▶ **Aim of the exercise**
Print out all of the data below, keeping it identical to the original.

▶ **Material to process**
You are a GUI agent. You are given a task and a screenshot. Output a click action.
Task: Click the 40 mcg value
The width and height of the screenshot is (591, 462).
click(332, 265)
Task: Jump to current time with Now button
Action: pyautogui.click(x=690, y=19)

▶ **Exercise answer**
You are a GUI agent. You are given a task and a screenshot. Output a click action.
Task: Click the 40 mcg value
The width and height of the screenshot is (591, 462).
click(332, 265)
Task: Jump to current time with Now button
Action: pyautogui.click(x=690, y=19)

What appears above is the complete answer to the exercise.